Are Covered Call Strategies Efficient Sources Of Cash Flow?

By Dan Hallett on October 2, 2025

I have been writing about investment products offering generous cash payouts for nearly twenty-five years. It is my favourite topic because investors have long been infatuated with investments that churn out monthly cash – and creators of investment products love to feed into this often-unhealthy obsession. I have written about covered call writing many times over the past decade.

More recently, I analyzed the claim that covered call strategies excel in flat markets. In my view – and that of many others smarter than me – this claim is largely a myth. But there is another often-cited claim worthy of analysis. Covered call strategies are not designed for raw outperformance, proponents say, but rather as reliable sources of tax efficient cash flow. Let’s put it to the test.

(For a refresher on how this strategy works, check out my May 2023 article.)

I created an illustration of two hypothetical investors using two similar BMO exchange traded funds (ETFs) that have been around for more than a decade. The BMO US High Dividend Covered Call ETF (ZWH) sells call options backed (or covered) by about a hundred U.S. dividend-paying stocks. The BMO US Dividend ETF (ZDY) employs a very similar strategy to its covered call sibling, except that it holds about eighty U.S. dividend paying stocks and does not use options or other derivatives to boost cash flow.

(I chose BMO because they have some of the oldest covered call products. And I chose ZWH and ZDY because they offer broad diversification in a category filled with sector-focused funds.)

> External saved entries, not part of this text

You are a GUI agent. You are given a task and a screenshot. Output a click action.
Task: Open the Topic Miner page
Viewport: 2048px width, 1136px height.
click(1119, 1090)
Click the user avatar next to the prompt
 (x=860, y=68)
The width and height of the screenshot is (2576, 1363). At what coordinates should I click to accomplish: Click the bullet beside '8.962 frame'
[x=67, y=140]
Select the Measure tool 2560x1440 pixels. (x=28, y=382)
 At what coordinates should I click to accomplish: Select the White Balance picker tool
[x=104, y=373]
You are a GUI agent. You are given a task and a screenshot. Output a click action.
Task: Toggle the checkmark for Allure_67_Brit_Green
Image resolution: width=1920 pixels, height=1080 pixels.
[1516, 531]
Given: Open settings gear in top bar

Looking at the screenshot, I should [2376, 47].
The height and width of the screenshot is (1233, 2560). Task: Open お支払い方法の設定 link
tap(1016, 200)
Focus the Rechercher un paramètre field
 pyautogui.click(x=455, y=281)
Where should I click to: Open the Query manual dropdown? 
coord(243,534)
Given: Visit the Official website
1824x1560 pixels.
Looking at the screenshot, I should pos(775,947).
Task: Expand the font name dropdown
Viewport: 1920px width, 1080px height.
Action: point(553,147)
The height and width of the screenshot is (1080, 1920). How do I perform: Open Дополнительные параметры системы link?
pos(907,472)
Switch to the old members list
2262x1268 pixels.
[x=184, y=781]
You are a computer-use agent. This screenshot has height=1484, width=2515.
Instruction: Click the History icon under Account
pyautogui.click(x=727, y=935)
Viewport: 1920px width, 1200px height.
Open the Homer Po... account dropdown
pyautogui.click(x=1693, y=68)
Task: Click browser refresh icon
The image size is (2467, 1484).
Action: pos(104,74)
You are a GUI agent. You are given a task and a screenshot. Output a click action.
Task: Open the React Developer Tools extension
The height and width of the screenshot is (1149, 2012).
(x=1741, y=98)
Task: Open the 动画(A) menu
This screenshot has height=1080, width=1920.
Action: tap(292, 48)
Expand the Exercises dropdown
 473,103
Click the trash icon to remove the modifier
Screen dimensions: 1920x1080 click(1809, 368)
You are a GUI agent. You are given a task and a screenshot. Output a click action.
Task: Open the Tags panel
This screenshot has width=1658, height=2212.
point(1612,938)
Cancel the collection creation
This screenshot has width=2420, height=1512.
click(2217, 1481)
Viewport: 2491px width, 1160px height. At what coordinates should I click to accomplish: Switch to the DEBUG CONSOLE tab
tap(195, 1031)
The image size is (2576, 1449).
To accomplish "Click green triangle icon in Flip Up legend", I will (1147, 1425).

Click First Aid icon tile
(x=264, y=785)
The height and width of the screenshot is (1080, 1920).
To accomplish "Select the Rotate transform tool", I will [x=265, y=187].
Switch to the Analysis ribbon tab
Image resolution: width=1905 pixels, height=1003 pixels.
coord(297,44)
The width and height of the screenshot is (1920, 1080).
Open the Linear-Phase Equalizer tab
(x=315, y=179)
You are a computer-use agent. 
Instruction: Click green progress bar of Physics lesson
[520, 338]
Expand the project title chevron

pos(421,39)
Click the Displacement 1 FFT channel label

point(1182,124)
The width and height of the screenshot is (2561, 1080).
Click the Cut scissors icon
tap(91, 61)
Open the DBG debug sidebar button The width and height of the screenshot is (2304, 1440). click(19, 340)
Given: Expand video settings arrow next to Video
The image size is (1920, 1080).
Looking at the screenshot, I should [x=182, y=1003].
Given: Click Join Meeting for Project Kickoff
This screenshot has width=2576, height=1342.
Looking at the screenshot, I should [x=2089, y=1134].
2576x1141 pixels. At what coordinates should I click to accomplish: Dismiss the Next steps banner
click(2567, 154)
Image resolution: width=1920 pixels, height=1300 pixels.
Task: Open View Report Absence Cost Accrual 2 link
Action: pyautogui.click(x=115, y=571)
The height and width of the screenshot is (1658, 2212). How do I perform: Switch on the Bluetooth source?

My illustration compares investing one million dollars in each ETF and using each to generate cash flow for ten years. That means taking all monthly distributions in cash – not reinvesting them. The covered call ETF (ZWH) pays out more cash each month than ZDY, so we assume that the ZDY investor supplements the monthly cash payouts by selling some units every month. That way, each investor receives the same amount of cash each month.

I calculated capital gains on each hypothetical sale of units and used the tax breakdown of distributions to calculate annual income tax. And I assume that each investor sells units each April to pay the prior year’s tax bill – treating each fund as the investor’s main source of cash flow. The tables below summarize selected statistics from my illustration.

The table above-left shows that each investor has the same amount of after-tax cash flow. ZWH’s covered call strategy paid out more in pure cash distributions over a ten-year period but incurred a higher income tax liability. The table above-right shows that despite having to sell more units of ZDY to equate to the same cash flow level of ZWH, the investor in ZDY was left with a 24% higher market value at the end of the ten-year period (almost $300,000 higher for our hypothetical ZDY investor).

In my illustration, ZWH’s covered call strategy delivered a healthy amount of cash flow and kept capital intact. But ZDY put just as much jingle in its investor’s jeans, was more tax efficient, and produced a higher total return. On the chance that this was a fluke of this particular pair of ETFs, I repeated this analysis with a couple of other BMO ETFs – and the outcome was the same.

Covered call strategies are not so bad, but they are overhyped in my view. Every thoughtful analysis I have read – and all of the analysis I have done myself – points to an unattractive tradeoff.

Some covered call strategies are better than others in terms of upside exposure and tax efficiency. But they usually give up too much upside and are often tax-inefficient compared to pure and simple stock market exposure. Call me Danny Downer if you must, but I have yet to encounter a covered call strategy that I would buy or recommend to others – and I don’t see that changing any time soon.